To do: Pick out every line of the items that contains the string "coordinates", copying each one in full; case counts.
'''
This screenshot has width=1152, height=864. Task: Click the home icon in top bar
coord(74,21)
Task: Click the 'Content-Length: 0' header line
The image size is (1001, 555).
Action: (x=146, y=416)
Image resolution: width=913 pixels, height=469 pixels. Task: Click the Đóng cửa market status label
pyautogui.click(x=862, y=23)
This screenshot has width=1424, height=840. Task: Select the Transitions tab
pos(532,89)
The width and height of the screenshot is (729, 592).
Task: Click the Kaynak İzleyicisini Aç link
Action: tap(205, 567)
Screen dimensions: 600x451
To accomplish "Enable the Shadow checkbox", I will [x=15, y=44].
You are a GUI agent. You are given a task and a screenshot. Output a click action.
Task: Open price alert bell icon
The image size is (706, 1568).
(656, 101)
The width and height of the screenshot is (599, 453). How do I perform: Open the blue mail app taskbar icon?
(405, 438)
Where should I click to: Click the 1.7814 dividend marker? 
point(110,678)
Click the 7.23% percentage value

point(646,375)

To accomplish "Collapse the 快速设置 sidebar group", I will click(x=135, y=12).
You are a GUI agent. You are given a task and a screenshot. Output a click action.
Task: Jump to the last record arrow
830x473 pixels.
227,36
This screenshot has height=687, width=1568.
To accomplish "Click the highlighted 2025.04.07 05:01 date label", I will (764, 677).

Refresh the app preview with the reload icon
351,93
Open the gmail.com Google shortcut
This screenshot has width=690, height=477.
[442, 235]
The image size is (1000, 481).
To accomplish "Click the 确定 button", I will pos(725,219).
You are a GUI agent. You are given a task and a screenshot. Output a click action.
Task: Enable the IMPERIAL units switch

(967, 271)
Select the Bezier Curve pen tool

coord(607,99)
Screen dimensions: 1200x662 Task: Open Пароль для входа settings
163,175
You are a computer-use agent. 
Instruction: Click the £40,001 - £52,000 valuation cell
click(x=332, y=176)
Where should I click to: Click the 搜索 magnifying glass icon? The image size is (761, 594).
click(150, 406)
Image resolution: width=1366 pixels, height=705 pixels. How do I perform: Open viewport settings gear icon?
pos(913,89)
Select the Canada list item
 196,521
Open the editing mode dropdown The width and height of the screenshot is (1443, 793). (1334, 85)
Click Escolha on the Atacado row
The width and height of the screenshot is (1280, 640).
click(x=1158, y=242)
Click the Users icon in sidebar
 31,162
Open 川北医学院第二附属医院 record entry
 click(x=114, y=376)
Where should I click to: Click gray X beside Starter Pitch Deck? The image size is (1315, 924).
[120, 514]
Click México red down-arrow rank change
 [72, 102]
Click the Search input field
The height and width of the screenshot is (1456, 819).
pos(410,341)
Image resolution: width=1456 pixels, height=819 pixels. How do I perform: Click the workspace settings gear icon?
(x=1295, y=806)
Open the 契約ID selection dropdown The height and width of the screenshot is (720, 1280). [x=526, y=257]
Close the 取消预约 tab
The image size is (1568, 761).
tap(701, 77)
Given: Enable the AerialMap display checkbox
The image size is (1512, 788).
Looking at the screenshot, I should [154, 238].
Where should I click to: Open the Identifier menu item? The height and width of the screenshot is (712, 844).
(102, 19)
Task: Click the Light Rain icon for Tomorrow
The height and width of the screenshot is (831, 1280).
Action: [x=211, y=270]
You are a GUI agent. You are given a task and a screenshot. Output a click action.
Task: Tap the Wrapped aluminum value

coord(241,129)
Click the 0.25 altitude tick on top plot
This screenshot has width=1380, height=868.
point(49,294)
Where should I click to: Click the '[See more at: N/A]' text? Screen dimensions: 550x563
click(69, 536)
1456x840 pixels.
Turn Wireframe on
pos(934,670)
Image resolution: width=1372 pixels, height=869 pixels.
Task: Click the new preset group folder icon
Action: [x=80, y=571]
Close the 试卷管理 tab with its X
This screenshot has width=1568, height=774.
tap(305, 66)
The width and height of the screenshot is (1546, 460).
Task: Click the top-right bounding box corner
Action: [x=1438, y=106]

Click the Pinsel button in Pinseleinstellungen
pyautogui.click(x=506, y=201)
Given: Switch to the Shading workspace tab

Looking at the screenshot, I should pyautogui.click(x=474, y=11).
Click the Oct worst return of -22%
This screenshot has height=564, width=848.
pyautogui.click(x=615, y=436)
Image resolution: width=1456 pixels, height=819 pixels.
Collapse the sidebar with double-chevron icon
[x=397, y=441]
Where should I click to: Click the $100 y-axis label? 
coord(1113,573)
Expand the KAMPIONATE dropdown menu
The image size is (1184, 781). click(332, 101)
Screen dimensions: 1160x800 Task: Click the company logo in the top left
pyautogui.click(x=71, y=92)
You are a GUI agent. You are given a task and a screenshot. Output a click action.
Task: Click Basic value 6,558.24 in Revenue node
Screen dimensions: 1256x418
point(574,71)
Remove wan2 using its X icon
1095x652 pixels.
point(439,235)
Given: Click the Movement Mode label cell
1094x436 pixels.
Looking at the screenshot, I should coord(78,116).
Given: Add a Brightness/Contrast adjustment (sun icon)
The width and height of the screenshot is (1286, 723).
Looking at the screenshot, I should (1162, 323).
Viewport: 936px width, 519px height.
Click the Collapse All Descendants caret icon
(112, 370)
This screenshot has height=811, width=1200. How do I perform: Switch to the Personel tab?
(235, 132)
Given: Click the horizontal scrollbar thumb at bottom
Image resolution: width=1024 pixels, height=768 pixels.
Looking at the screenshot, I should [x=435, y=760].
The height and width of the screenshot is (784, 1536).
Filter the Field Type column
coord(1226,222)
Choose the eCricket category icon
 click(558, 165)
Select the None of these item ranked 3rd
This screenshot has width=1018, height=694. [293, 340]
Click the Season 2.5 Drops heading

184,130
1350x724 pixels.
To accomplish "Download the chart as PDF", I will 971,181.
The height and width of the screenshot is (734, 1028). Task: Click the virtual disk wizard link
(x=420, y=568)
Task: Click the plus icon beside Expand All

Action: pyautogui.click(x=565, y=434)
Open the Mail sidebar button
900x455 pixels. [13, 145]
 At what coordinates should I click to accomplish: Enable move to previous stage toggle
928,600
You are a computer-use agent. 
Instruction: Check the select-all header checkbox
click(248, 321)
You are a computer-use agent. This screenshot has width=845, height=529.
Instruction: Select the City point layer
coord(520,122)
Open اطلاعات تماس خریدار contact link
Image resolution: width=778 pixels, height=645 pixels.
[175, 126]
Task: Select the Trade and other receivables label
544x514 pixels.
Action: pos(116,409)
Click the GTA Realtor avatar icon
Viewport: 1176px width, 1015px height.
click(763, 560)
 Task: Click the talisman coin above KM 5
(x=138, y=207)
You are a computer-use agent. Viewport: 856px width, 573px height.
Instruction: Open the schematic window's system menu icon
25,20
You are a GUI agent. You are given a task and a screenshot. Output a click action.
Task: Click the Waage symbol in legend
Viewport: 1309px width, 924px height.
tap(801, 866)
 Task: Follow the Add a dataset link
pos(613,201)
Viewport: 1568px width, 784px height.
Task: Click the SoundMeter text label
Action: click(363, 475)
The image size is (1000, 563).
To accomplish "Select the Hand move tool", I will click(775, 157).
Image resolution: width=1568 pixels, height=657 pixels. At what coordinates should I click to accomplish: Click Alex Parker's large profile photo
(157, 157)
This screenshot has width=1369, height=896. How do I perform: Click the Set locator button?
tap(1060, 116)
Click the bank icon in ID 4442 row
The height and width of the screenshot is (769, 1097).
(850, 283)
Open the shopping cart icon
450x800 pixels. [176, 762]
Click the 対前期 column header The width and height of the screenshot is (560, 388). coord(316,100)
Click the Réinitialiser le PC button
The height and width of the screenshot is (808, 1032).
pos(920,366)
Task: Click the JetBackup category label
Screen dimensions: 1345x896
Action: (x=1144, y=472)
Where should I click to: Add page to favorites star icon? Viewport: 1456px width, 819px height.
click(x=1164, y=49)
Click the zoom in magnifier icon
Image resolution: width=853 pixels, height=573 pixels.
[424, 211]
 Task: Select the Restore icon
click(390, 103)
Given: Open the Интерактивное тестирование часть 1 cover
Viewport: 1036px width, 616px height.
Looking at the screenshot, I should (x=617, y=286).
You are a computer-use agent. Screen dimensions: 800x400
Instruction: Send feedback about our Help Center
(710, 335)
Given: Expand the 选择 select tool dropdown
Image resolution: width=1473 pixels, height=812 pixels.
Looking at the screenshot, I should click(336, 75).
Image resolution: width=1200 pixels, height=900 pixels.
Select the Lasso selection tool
'''
Response:
 At what coordinates should I click to accomplish: Enable move to previous stage toggle
Image resolution: width=1568 pixels, height=657 pixels. At what coordinates should I click to accomplish: Click Alex Parker's large profile photo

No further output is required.